#### [Written exercise]
Recast the items below as a Markdown table with the columns Row and Line, giving each line its own numbered row and skipping blank lines, starting at the line containing "How do I perform: Choose the x-axis" and ending at the line containing "Action: pos(502,55)". Leave the pictures out.
Records for this exercise start
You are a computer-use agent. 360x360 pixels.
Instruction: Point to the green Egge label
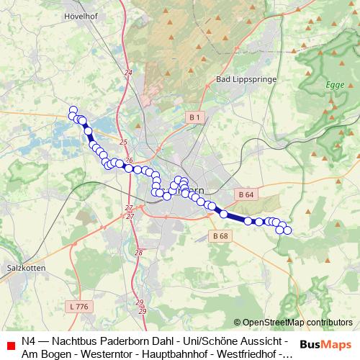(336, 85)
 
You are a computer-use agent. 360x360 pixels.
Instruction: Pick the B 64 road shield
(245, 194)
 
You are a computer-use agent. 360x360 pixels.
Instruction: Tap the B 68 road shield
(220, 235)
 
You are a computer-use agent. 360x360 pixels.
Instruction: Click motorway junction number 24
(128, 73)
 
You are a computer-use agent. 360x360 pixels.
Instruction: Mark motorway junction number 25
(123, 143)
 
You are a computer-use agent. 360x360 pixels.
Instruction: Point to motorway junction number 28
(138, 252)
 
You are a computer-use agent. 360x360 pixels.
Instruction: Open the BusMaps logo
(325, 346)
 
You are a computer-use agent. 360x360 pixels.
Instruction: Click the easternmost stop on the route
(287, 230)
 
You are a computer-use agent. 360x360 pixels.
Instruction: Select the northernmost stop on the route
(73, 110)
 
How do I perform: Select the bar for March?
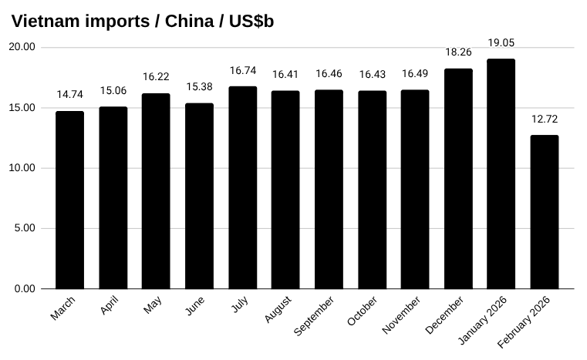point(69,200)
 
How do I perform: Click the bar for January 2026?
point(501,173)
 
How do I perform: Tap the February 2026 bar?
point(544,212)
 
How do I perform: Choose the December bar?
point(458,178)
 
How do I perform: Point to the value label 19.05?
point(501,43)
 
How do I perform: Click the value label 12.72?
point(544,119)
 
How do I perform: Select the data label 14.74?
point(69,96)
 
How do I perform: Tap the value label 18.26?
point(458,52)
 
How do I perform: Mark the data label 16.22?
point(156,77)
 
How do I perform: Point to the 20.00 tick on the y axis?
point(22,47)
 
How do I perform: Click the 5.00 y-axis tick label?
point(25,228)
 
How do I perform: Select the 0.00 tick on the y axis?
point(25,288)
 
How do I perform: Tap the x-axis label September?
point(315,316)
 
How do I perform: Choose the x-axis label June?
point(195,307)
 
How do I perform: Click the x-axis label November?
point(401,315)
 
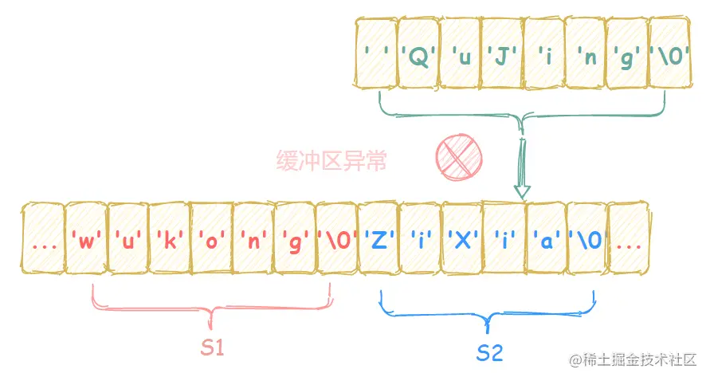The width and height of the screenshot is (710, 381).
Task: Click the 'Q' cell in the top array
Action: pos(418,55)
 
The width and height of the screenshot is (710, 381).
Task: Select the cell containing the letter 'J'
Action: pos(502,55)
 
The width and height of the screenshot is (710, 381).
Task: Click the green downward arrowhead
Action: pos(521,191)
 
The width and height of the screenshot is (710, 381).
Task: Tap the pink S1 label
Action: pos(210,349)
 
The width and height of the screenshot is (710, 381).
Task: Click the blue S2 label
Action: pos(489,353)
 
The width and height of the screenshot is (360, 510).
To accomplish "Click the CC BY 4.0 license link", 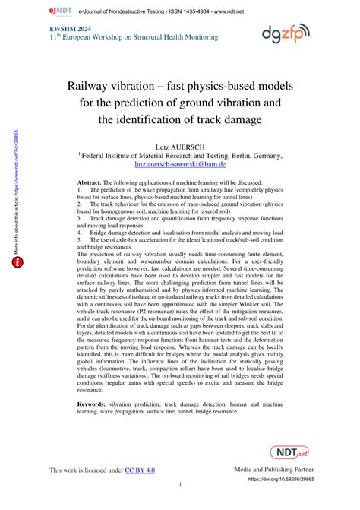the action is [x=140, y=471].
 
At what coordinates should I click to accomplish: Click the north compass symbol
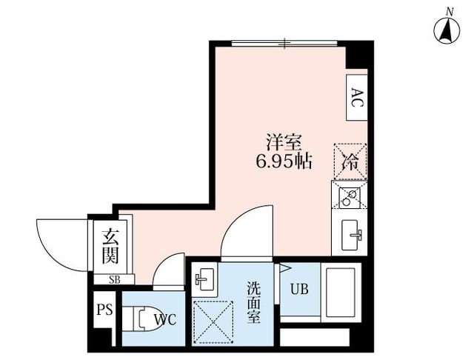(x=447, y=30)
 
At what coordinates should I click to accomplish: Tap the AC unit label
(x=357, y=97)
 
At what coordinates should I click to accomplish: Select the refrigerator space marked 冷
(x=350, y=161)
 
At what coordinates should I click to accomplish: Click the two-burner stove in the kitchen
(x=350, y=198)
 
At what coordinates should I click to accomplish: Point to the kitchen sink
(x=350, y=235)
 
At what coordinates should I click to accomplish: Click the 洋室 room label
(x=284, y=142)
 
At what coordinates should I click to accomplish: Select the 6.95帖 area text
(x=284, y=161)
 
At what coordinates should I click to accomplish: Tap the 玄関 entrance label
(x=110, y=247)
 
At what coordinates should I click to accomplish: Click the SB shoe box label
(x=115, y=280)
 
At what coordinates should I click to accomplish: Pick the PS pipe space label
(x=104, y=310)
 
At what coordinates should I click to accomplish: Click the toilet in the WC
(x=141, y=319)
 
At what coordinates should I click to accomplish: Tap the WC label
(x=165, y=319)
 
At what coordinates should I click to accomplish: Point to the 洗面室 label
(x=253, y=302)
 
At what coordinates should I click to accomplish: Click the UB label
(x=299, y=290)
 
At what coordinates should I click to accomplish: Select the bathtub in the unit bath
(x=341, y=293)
Records for this exercise end
#### [Answer to this task]
| Row | Line |
|---|---|
| 1 | How do I perform: Choose the x-axis label June? |
| 2 | point(195,307) |
| 3 | How do I perform: Click the x-axis label November? |
| 4 | point(401,315) |
| 5 | The width and height of the screenshot is (710, 381). |
| 6 | Task: Click the 'Q' cell in the top array |
| 7 | Action: pos(418,55) |
| 8 | The width and height of the screenshot is (710, 381). |
| 9 | Task: Select the cell containing the letter 'J' |
| 10 | Action: pos(502,55) |